Achieving a 20.8% record efficiency for a CIGS thin film cell on a flexible substrate show the potential of the technology. Empa said it will work towards transferring the technology from laboratory to industrial scale to increase power generation and profitability of PV systems. (Source: Empa)
- Empa of Switzerland has achieved 20.8% power conversion efficiency for CIGS solar cells on flexible polymer substrate
- This is an improvement of 0.4% it achieved earlier which was possible due to 3 major changes the research team incorporated
- It adjusted chemical composition of the absorber layer, developed new methods for alkali metal doping and adapted properties of absorber-buffer interface to improve cell performance
The Swiss Federal Laboratories for Materials Testing and Research (Empa) has reported achieving 20.8% conversion efficiency for copper indium gallium diselenide (CIGS) solar cells on flexible polymer substrate. With this, Empa says, it has broken its own mark by reaching 0.4% points higher efficiency.
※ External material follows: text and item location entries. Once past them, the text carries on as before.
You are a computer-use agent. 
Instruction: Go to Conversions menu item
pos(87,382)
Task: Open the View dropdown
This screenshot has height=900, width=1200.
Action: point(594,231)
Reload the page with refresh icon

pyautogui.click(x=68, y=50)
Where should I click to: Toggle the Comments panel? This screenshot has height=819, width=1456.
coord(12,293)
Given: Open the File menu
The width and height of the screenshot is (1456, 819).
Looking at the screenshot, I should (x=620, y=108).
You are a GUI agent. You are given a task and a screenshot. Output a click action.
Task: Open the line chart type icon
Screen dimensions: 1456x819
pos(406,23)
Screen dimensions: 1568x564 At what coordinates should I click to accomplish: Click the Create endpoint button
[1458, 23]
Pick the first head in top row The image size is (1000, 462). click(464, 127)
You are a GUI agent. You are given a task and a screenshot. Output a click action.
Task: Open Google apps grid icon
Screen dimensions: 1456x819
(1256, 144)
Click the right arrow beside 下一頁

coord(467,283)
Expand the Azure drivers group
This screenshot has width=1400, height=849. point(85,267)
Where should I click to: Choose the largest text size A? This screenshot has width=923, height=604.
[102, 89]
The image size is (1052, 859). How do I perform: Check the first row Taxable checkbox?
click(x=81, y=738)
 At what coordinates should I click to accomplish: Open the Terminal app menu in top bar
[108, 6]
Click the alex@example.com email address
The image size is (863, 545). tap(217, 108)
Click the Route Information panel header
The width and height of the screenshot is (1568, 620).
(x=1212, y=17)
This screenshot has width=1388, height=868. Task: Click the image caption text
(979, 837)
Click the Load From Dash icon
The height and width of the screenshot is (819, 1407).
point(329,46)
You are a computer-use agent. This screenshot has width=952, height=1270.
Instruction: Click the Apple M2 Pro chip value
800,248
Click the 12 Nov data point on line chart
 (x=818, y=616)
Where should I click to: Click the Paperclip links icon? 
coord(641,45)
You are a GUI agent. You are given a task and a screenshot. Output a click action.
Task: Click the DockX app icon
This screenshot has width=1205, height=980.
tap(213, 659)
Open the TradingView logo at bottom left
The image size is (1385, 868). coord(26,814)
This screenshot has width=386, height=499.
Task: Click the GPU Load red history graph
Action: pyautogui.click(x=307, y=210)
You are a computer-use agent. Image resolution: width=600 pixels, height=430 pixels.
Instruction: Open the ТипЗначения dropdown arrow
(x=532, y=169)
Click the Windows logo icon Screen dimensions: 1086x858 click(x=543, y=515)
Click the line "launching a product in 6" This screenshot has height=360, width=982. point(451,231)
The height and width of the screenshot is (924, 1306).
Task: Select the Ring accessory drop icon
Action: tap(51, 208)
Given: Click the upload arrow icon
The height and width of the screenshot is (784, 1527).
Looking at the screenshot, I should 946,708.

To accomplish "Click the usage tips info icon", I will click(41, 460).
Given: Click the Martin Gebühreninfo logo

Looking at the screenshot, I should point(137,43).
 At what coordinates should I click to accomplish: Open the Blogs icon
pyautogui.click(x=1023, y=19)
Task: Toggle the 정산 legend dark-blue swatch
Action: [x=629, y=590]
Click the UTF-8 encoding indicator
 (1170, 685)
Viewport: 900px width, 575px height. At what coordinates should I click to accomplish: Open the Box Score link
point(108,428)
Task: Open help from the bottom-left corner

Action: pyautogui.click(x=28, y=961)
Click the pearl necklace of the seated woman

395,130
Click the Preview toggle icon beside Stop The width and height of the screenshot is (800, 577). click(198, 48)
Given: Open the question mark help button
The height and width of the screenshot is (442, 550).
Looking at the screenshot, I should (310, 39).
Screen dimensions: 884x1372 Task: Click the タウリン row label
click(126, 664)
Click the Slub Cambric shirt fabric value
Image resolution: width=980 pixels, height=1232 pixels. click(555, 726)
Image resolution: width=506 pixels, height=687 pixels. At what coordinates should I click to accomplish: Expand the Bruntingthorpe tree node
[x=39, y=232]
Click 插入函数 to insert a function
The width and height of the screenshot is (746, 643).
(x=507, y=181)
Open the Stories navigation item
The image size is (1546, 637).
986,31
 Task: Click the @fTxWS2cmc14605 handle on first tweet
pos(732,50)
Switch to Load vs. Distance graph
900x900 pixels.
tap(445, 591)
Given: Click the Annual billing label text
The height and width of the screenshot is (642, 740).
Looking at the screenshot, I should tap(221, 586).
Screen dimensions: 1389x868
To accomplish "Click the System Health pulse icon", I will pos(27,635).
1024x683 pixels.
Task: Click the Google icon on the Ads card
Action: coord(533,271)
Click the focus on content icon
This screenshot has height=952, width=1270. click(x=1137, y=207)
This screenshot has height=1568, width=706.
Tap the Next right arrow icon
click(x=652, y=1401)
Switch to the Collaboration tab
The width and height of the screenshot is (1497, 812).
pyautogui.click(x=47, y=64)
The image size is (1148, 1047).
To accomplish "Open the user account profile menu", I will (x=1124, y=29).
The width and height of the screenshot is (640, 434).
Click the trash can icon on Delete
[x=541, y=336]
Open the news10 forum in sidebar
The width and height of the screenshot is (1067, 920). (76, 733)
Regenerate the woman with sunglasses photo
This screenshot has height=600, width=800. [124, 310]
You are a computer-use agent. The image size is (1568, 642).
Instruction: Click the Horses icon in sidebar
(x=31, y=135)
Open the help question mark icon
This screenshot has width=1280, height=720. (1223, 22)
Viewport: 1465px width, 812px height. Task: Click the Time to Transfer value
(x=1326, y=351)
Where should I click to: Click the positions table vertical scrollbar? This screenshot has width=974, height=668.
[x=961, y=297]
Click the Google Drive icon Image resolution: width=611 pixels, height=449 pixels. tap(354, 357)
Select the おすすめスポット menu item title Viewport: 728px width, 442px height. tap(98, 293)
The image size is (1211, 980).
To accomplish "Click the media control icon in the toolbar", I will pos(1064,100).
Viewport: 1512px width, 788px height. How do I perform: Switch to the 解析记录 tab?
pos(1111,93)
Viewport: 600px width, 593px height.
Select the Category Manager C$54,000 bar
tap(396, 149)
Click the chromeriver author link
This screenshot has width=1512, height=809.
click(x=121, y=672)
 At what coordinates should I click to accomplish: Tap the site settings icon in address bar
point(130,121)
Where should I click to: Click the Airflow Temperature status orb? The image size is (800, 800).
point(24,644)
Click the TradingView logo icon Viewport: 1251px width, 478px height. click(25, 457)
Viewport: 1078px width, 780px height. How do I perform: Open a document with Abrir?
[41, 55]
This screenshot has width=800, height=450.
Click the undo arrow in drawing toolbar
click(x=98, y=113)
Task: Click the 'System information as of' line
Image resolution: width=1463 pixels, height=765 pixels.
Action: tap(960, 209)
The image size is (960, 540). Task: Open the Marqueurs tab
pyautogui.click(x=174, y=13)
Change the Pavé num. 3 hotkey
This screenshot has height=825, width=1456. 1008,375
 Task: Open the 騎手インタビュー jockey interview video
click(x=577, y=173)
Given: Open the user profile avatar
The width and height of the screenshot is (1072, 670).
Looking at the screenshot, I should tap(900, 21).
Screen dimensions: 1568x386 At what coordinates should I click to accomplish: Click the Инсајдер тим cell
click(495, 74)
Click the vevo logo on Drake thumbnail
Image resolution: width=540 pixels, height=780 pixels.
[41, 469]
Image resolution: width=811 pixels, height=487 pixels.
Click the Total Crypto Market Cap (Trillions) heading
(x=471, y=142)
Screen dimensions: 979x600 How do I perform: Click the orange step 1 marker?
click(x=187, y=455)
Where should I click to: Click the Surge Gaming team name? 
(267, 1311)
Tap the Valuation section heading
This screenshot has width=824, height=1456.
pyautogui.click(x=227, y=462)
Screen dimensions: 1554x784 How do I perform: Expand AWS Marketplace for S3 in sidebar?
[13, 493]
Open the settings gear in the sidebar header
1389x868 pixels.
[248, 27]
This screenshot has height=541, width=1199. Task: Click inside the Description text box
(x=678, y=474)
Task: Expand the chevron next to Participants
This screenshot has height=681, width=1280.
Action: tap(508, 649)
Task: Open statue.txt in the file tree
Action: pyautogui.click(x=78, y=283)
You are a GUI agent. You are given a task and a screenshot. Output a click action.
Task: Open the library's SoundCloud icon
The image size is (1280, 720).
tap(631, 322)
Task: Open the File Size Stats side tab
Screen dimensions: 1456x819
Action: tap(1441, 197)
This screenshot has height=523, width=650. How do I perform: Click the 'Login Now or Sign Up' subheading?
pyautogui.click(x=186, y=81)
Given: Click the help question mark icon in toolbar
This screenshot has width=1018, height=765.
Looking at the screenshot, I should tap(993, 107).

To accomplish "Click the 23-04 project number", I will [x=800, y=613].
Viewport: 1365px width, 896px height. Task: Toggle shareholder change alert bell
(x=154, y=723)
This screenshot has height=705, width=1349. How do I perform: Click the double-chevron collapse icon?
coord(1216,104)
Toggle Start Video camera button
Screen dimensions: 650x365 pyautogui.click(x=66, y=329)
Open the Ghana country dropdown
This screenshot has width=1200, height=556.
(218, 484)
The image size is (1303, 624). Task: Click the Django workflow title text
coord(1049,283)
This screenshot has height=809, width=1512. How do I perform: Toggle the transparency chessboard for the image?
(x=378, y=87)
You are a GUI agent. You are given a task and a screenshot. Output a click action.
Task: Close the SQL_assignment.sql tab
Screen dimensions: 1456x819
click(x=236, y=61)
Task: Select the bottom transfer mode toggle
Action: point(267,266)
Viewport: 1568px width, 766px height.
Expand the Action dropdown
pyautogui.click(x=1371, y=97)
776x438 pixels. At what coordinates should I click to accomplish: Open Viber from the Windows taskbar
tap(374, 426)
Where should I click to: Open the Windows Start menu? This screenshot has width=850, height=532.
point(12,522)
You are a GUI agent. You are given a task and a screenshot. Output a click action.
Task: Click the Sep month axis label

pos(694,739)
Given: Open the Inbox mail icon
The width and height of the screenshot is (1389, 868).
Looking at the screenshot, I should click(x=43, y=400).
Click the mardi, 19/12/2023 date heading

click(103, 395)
The cells were produced by The Empa Laboratory for Thin Films and Photovoltaics and the findings have been published in the special issue ‘Excellence in Energy’ of the journal ‘Advanced Energy Materials’.
CIGS thin-film technology enables manufacturing of flexible, lightweight solar cells on polymer films. For their research, Empa’s team adjusted the chemical composition of the absorber layer to improve its electronic and optical properties. Another change it incorporated was to develop new methods for alkali metal doping, and adapting the properties of the absorber-buffer interface to improve cell performance.
These 3 major improvements helped reach the efficiency record, said Romain Carron, head of CIGS Research at Empa’s laboratory.
Flexible CIGS solar modules are already commercially available, among others from the Empa spin-off Flisom, which was co-founded by Empa thin films and PV lab head Ayodhya N. Tiwari, stated Empa. “Such high efficiency as we have now achieved in our laboratory demonstrates the potential of the technology. Future developments will be aimed in particular at transferring our new process from laboratory to industrial scale in order to increase the power generation and profitability of photovoltaic systems,” added Tiwari.
The world record efficiency for a CIGS lab cell is 22.9% and is being held by Solar Frontier from Japan since Nov. 2017.